RECORDS FOR THE EXERCISE START
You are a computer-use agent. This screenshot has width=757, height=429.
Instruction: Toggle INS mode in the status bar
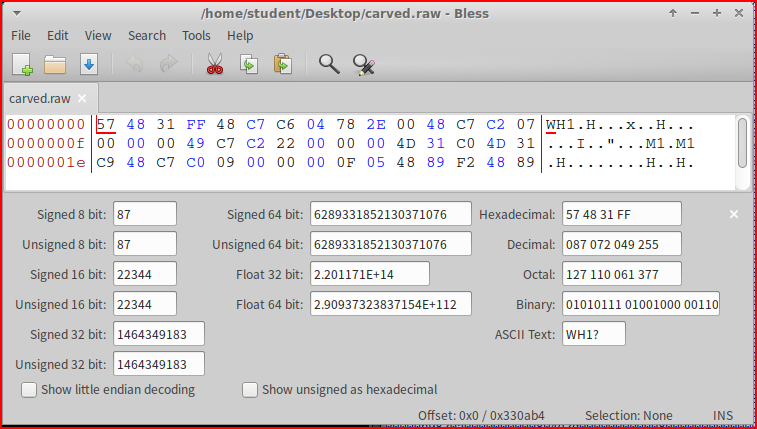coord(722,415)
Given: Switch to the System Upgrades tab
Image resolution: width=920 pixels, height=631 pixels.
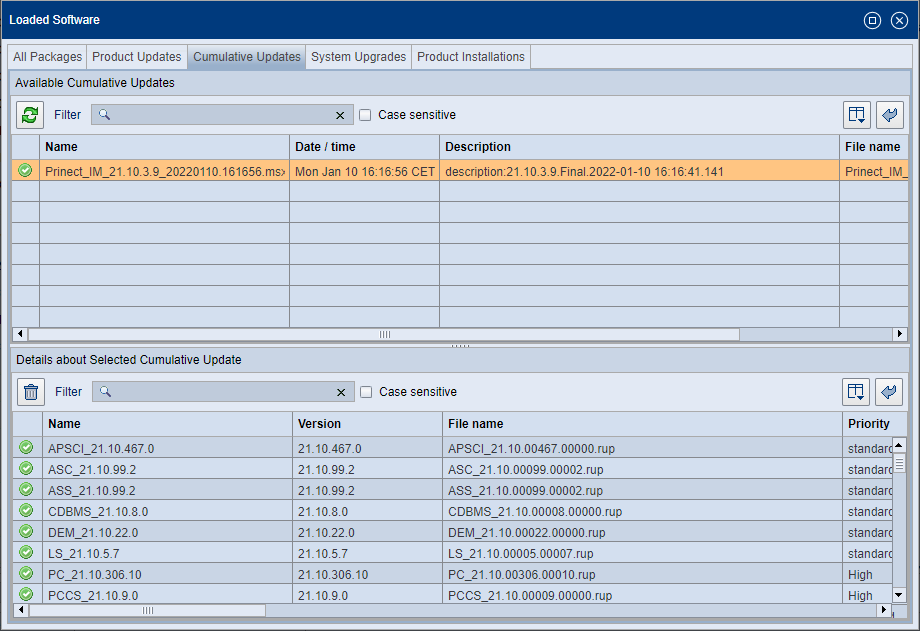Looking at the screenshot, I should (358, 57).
RECORDS FOR THE EXERCISE END
RECORDS FOR THE EXERCISE START
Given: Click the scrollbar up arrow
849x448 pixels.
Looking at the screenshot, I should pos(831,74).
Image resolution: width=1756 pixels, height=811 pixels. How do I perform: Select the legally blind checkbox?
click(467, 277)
RECORDS FOR THE EXERCISE END
RECORDS FOR THE EXERCISE START
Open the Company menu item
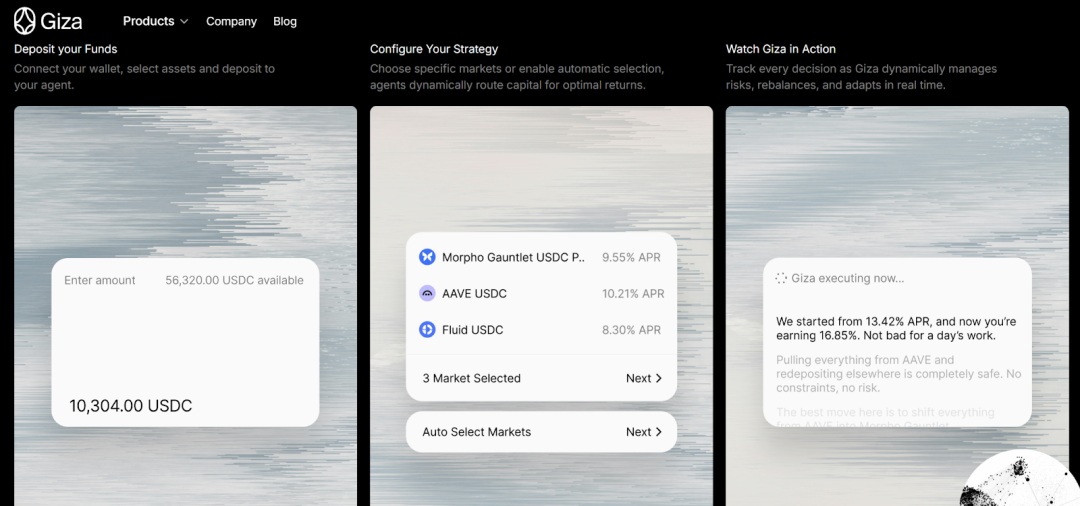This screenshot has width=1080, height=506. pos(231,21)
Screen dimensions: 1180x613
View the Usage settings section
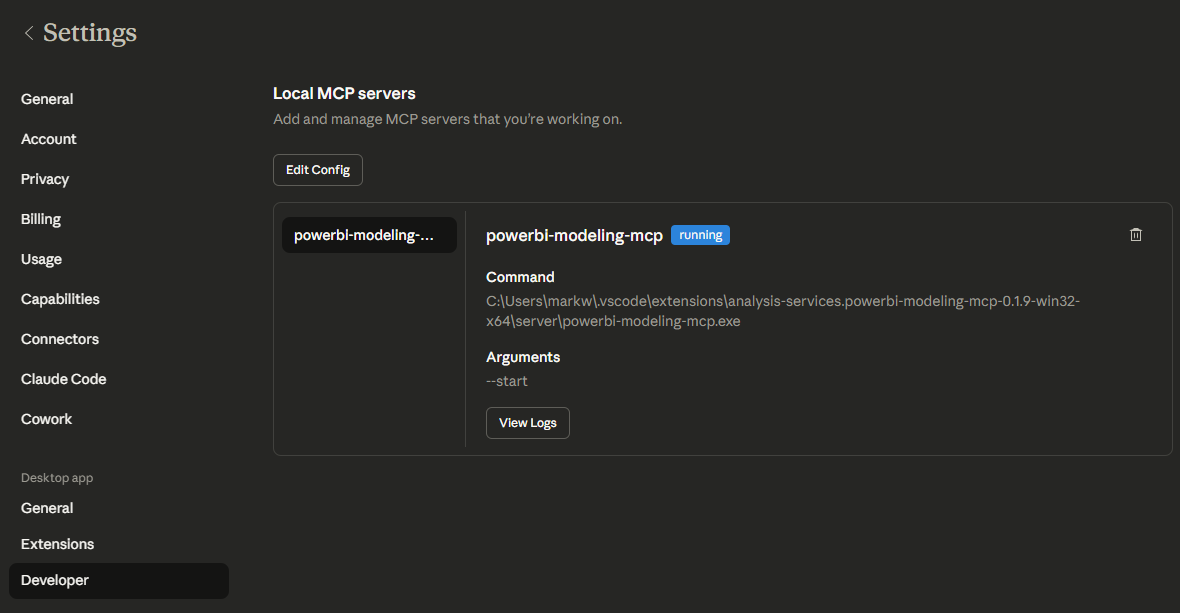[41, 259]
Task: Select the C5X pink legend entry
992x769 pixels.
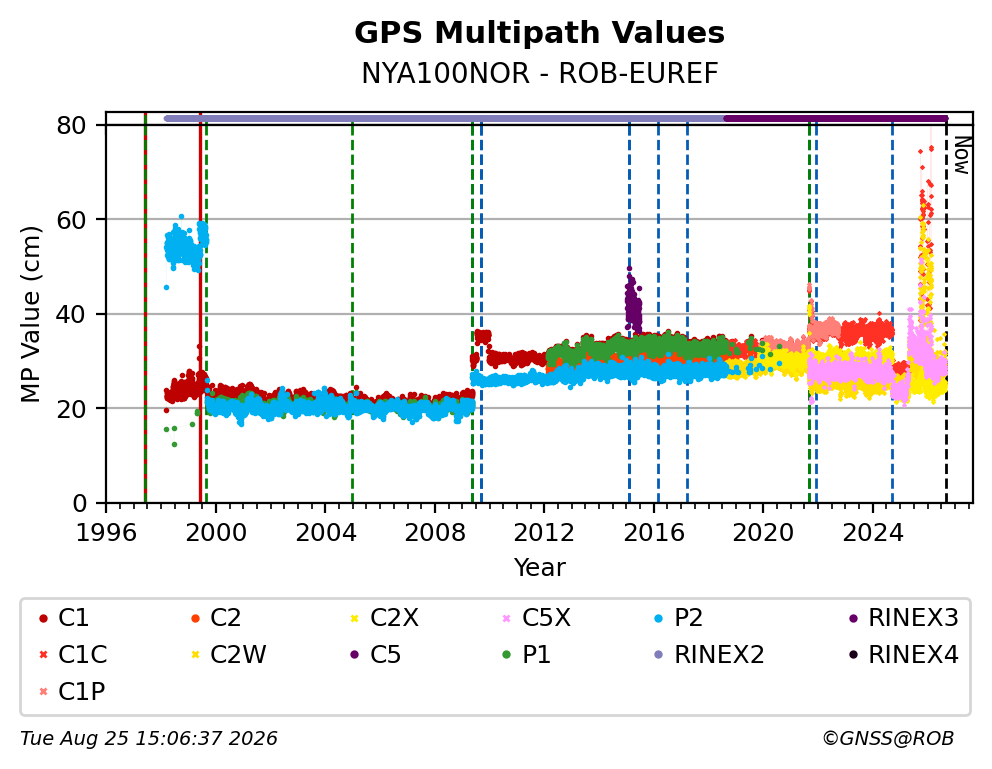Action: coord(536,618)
RECORDS FOR THE EXERCISE END
PROBLEM TO SOLVE :: Copy every line above that includes the string "Given".

COMPLETED EXERCISE ::
Given: Switch to the System Upgrades tab
Given: Click the scrollbar up arrow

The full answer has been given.